For each unvisited '1', increment the count and DFS-flood the entire connected region, marking cells as visited by overwriting them.

Time
O(m*n)
Space
O(m*n)
function numIslands(grid) {
  let count = 0;
  const m = grid.length;
  const n = grid[0].length;
  function dfs(r, c) {
    if (r < 0 || r >= m || c < 0 || c >= n || grid[r][c] !== '1') return;
    grid[r][c] = '0'; // mark visited
    dfs(r + 1, c);
    dfs(r - 1, c);
    dfs(r, c + 1);
    dfs(r, c - 1);
  }
  for (let r = 0; r < m; r++) {
    for (let c = 0; c < n; c++) {
      if (grid[r][c] === '1') {
        count++;
        dfs(r, c);
      }
    }
  }
  return count;
}

Tradeoff:

2. BFS flood fill

Same logic as DFS but uses an explicit queue — avoids call-stack overflow on large grids and is often preferred in production systems.

Time
O(m*n)
Space
O(min(m,n))
function numIslands(grid) {
  let count = 0;
  const m = grid.length;
  const n = grid[0].length;
  const dirs = [[1,0],[-1,0],[0,1],[0,-1]];
  for (let r = 0; r < m; r++) {
    for (let c = 0; c < n; c++) {
      if (grid[r][c] === '1') {
        count++;
        grid[r][c] = '0';
        const queue = [[r, c]];
        while (queue.length > 0) {
          const [row, col] = queue.shift();
          for (const [dr, dc] of dirs) {
            const nr = row + dr;
            const nc = col + dc;
            if (nr >= 0 && nr < m && nc >= 0 && nc < n && grid[nr][nc] === '1') {
              grid[nr][nc] = '0';
              queue.push([nr, nc]);
            }
          }
        }
      }
    }
  }
  return count;
}

Tradeoff:

Canva-specific tips

Canva's design engine partitions elements into render groups — think of selecting all elements in a bounded region.
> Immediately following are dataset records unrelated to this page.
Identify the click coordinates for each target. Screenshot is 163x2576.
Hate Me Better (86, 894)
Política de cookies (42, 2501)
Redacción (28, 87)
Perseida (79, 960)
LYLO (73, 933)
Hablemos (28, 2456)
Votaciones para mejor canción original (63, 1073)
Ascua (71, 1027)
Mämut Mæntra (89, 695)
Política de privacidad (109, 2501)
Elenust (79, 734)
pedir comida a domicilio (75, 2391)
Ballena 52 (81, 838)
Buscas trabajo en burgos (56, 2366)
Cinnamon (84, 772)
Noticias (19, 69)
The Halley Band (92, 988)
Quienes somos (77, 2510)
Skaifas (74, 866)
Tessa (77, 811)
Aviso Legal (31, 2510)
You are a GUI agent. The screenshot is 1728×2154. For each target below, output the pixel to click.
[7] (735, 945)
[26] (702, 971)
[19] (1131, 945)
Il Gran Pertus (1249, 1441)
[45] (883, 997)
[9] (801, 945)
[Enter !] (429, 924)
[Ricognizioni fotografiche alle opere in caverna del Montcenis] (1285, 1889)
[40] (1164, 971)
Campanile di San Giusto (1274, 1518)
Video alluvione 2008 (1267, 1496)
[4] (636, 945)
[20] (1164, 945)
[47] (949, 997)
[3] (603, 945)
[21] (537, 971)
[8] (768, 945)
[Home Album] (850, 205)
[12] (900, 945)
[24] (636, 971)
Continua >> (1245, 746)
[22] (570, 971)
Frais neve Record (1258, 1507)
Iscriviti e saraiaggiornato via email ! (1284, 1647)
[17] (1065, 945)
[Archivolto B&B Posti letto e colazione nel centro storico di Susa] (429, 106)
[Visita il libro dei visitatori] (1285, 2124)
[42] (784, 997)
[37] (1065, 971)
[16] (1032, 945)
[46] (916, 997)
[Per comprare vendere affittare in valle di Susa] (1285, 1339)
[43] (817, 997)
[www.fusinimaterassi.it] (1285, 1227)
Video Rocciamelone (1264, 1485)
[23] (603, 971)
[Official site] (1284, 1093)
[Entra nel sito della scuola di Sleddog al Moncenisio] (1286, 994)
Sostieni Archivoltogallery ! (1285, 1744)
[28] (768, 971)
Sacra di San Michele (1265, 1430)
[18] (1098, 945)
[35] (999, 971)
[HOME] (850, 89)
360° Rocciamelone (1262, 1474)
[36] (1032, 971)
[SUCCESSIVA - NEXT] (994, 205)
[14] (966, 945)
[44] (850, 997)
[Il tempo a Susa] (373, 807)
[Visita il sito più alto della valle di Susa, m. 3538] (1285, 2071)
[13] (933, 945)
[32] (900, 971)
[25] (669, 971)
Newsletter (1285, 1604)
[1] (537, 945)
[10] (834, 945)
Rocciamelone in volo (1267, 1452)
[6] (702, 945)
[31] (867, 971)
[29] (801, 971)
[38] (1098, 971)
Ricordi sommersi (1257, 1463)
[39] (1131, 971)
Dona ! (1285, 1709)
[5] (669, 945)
Interviewers care whether you reason about the DFS stack depth: on a 300×300 all-'1' grid, recursive DFS can hit 90,000 stack frames and crash. Mention BFS or iterative DFS as the production-safe choice and explain why. Also address the mutation trade-off: overwriting the grid is fast but destroys the input — ask whether the caller needs the original intact before you do it.